Chrome locks up in Linux

UPDATE 4-5-20: Same issues continue with the added feature that Chrome completely freezes up and won’t die even with kill -9 until I find the parent process. So back to Firefox. Kinda weird that a multi-billion dollar company can’t be bothered to make a stable browser for Linux. Guess we’re the redheaded stepchild.

None of the “fixes” like using flags when opening Chrome make any difference.

Reference my earlier post from December 2019

Here is how to get the broken Chrome window to die:

jw@PC:~$ ps -A|grep chrome
11992 ? 00:00:32 chrome
12001 ? 00:00:00 chrome
12005 ? 00:00:00 chrome
12025 ? 00:00:05 chrome
12027 ? 00:00:01 chrome
12043 ? 00:00:00 chrome
12073 ? 00:00:14 chrome
12177 ? 00:00:00 chrome
12204 ? 00:00:00 chrome
12275 ? 00:00:00 chrome
12304 ? 00:00:00 chrome
12333 ? 00:00:00 chrome

jw@PC:~$ kill -9 11992

Kill the earliest process in the list. I find that I have to use the “-9” option also.

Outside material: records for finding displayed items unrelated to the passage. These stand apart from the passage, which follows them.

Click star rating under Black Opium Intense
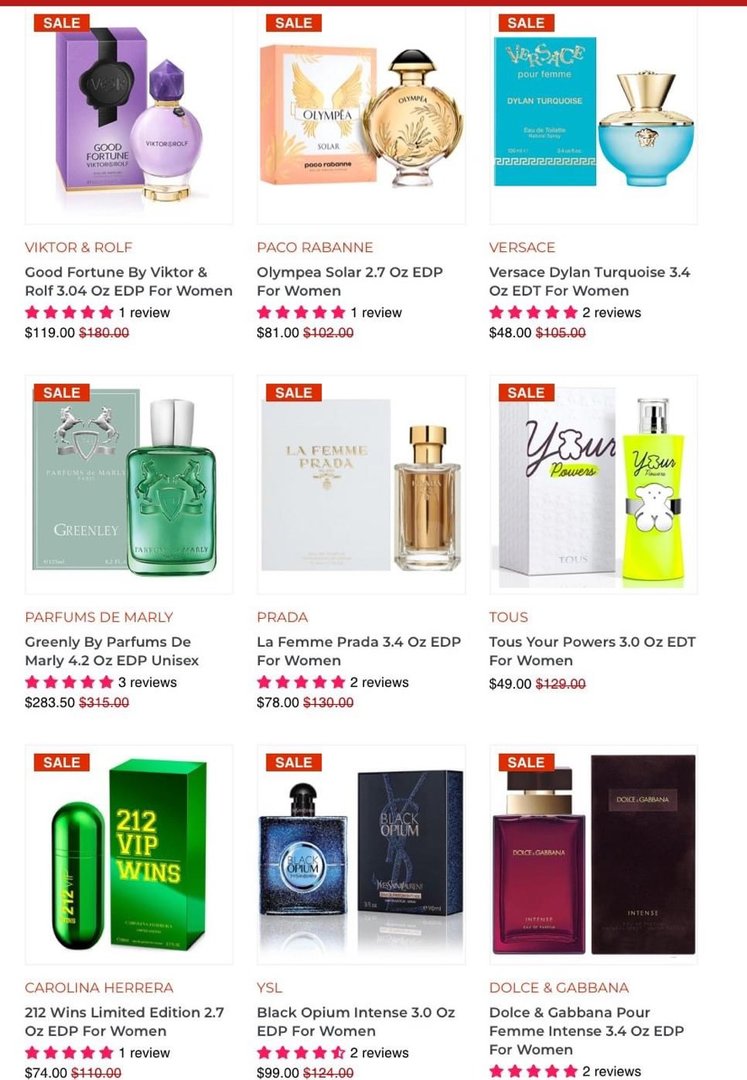 [301, 1053]
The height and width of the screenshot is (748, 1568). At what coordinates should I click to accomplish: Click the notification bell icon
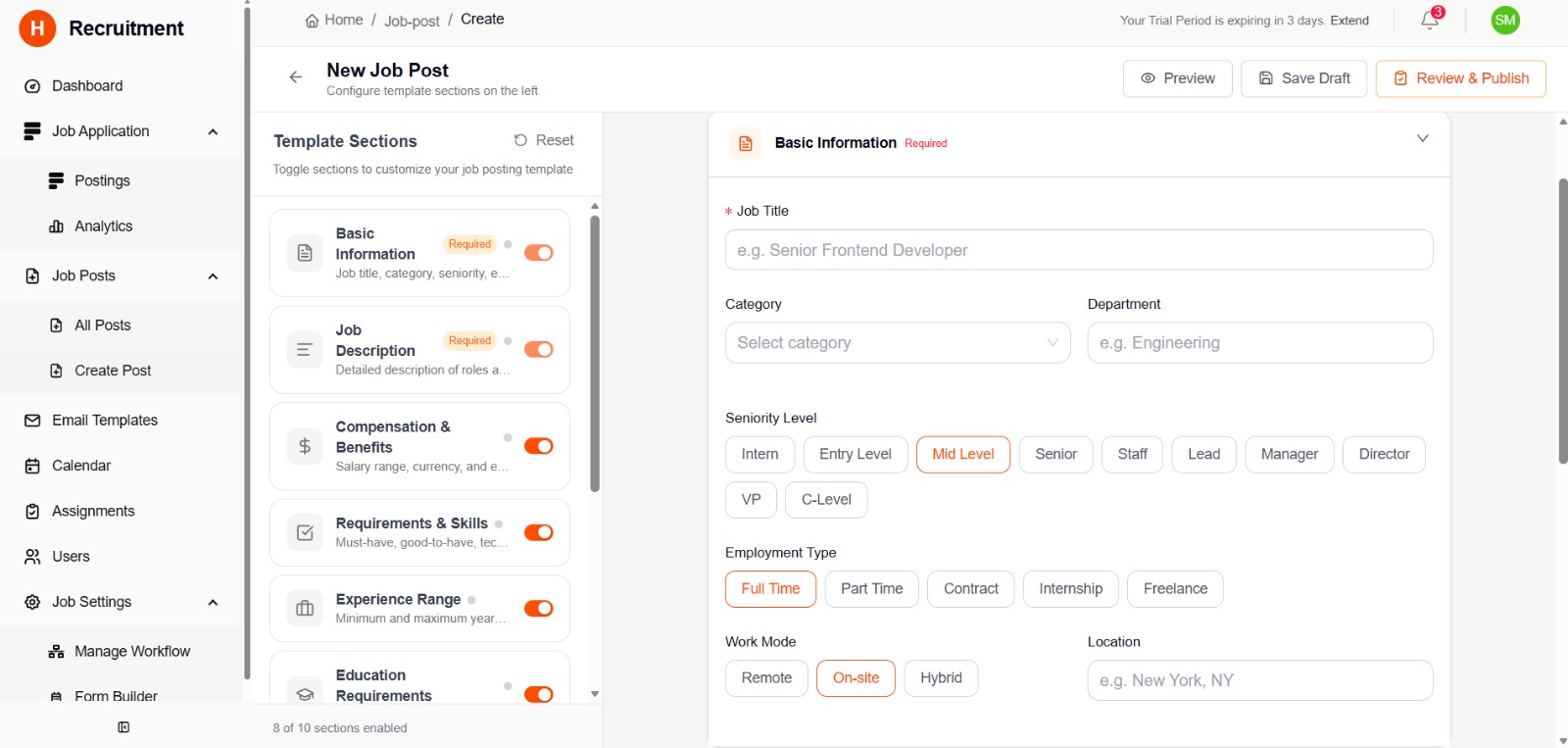pos(1429,21)
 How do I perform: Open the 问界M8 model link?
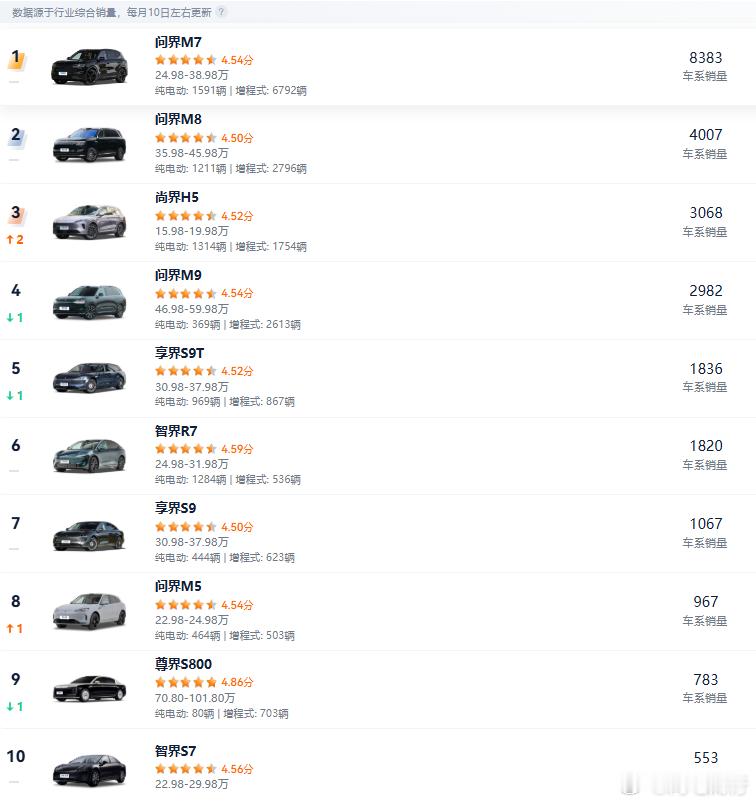[178, 120]
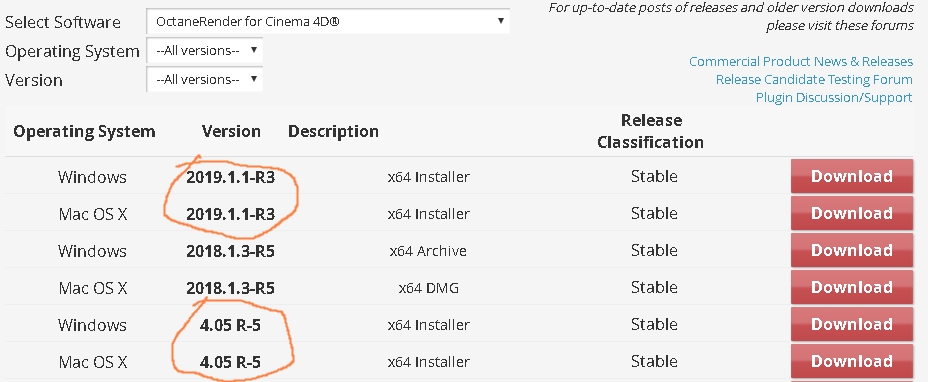Download Mac OS X 4.05 R-5 installer
928x382 pixels.
[852, 361]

Firefox won’t play MP4 files

I noticed after Chrome stopped working in Linux and I switched back to Firefox 71, that FF would not play a lot of videos or GIFs. This was true on some YouTube videos, all of Vimeo, and even locally opened MP4 (h264 with AAC audio, or h265, either HD or 4K) files I made. These files play fine on VLC. Apparently there is some kind of patent issue with MP4, and it would require that they pay something to the patent holder. Here is a link to the Mozilla page that alludes to this:
https://support.mozilla.org/en-US/kb/html5-audio-and-video-firefox

This may also relate to the problem I’ve seen with animated gifs, but I’m guessing.

It would have been nice for them to simply state that Firefox will not play MP4 files.

corrupt

It isn’t related to plugins or adblockers. I dug around for a few hours reading various suggestions from years ago all the way up to a few months back. There were several saying “Oh, just clear your cache and cookies”. Bullshit! This has to do with FF not knowing what to do with a particular format.

I recompiled ffmpeg and a bunch of libraries, but that didn’t help Firefox. I hate that I have to guess at why the latest version of a modern browser can’t play common video types. If Mozilla would state exactly why they won’t play certain types of files on their knowledgebase, that would be helpful. Or tell us what steps to take to enable the browser to play those files. As I said, other programs on the same computer play them with no problems, that reduces the issue to Firefox.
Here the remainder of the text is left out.